The Securities and Exchange Commission has charged two subsidiaries of Prudential Financial with failing to disclose conflicts of interest and making misleading disclosures to the boards for 94 funds they advised.
The enforcement includes nearly $33 million in fines levied against the subsidiaries: AST Investment Services and PGIM Investments.
According to the SEC’s order, AST and PI served as investment advisers to 94 insurance-dedicated mutual funds. In 2006, the funds were reorganized so Prudential could receive certain tax benefits while the funds suffered losses.
AST and PI cost the funds tens of millions of dollars in interest income when they temporarily recalled securities the funds had out on loan, according to the SEC. Also, the funds’ reorganization subjected them to less favorable tax treatment in certain foreign jurisdictions; Prudential did not promptly reimburse the funds for resulting losses despite the subsidiaries’ assurances it would do so.
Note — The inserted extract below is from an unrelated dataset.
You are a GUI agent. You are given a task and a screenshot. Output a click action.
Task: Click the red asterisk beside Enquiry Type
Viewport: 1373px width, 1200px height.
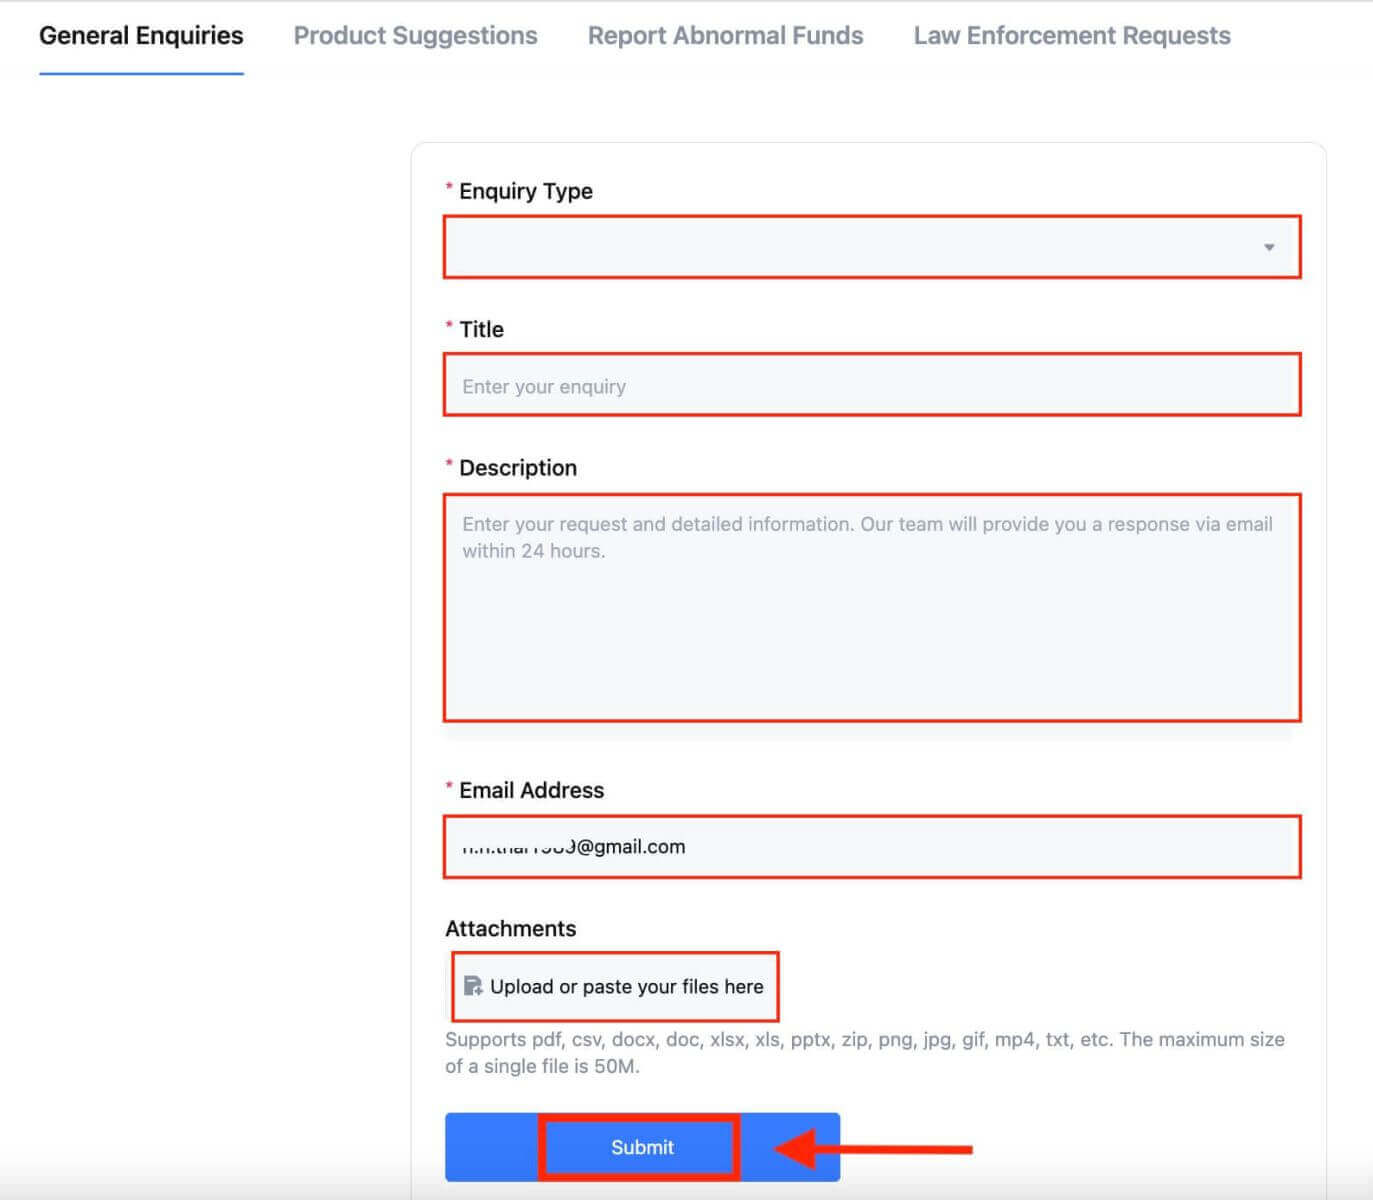[x=449, y=188]
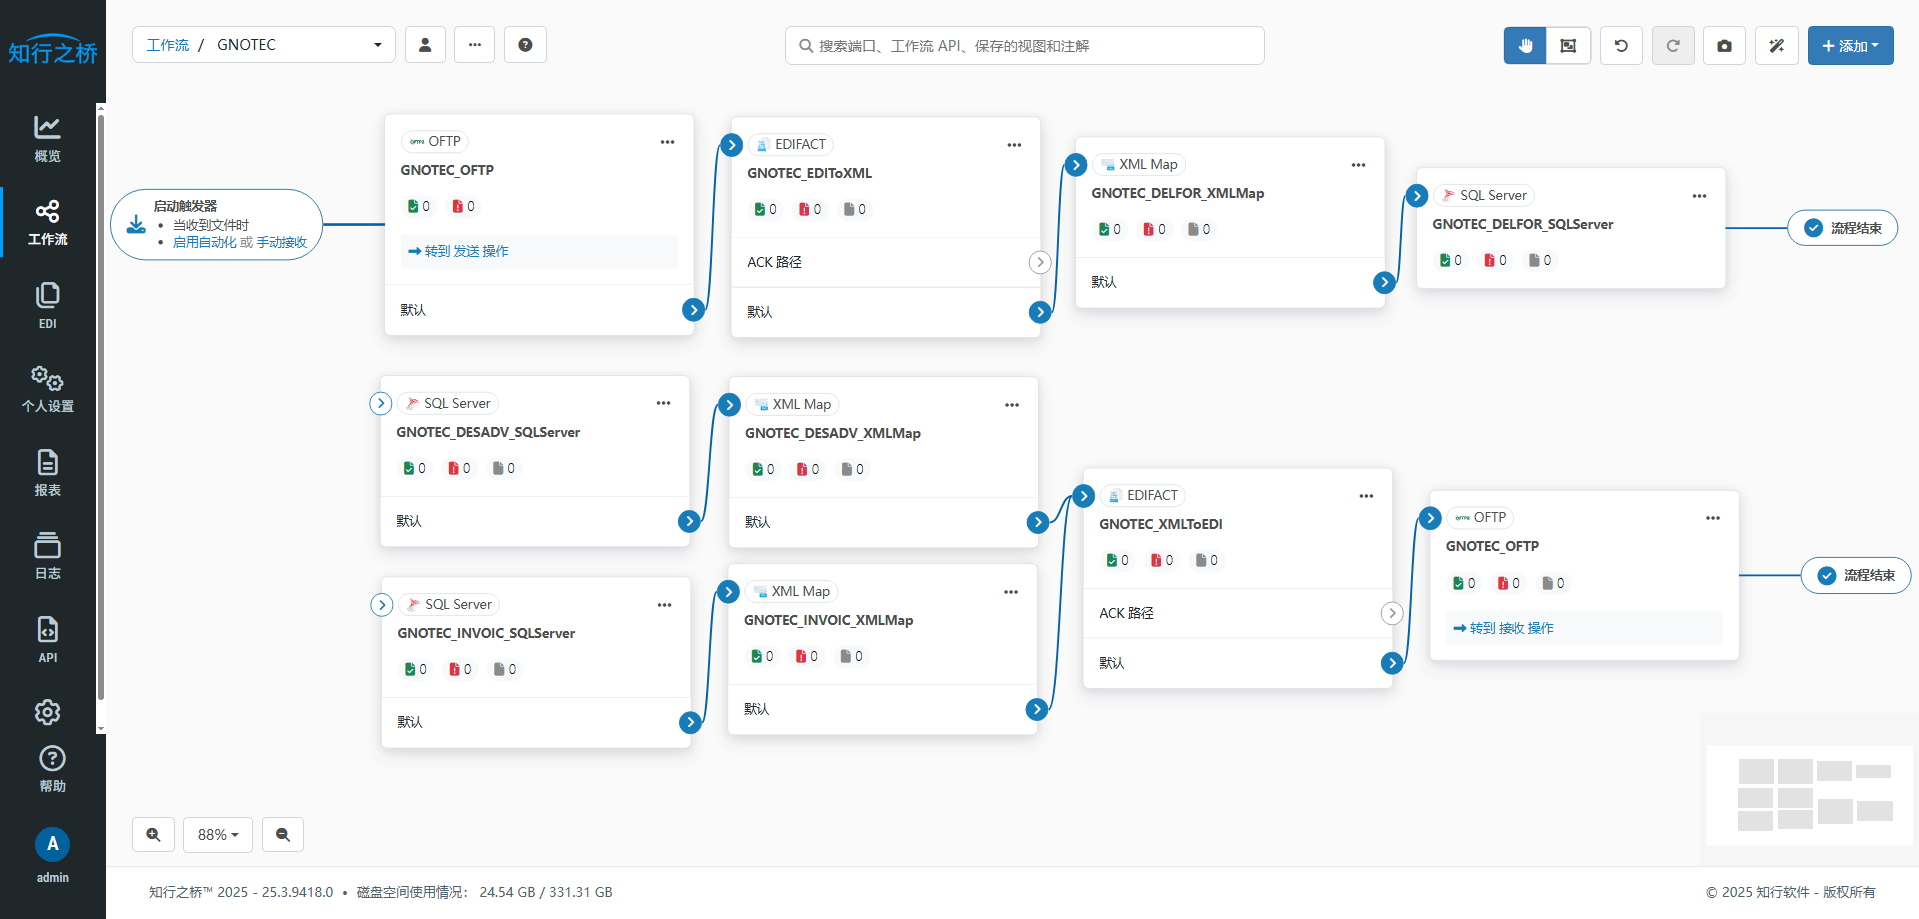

The SEC’s order acknowledges AST and PI self-reported the conduct after initially failing to disclose it during an examination, cooperated with the staff’s investigation, and voluntarily reimbursed the funds over $155 million. The order censures AST and PI and requires them to disgorge an additional $27.6 million, pay a civil monetary penalty of $5 million, and cease and desist from committing any further violations.
“Investment advisers must be vigilant in monitoring for conflicts related to actions taken by affiliates and must act consistently with their representations to their clients,” said Dabney O’Riordan, Co-Chief of the SEC Enforcement Division’s Asset Management Unit. “Here, AST and PI acted to benefit their parent company despite the costs those acts imposed on their clients.”
AST and PI did not admit or deny the SEC’s findings.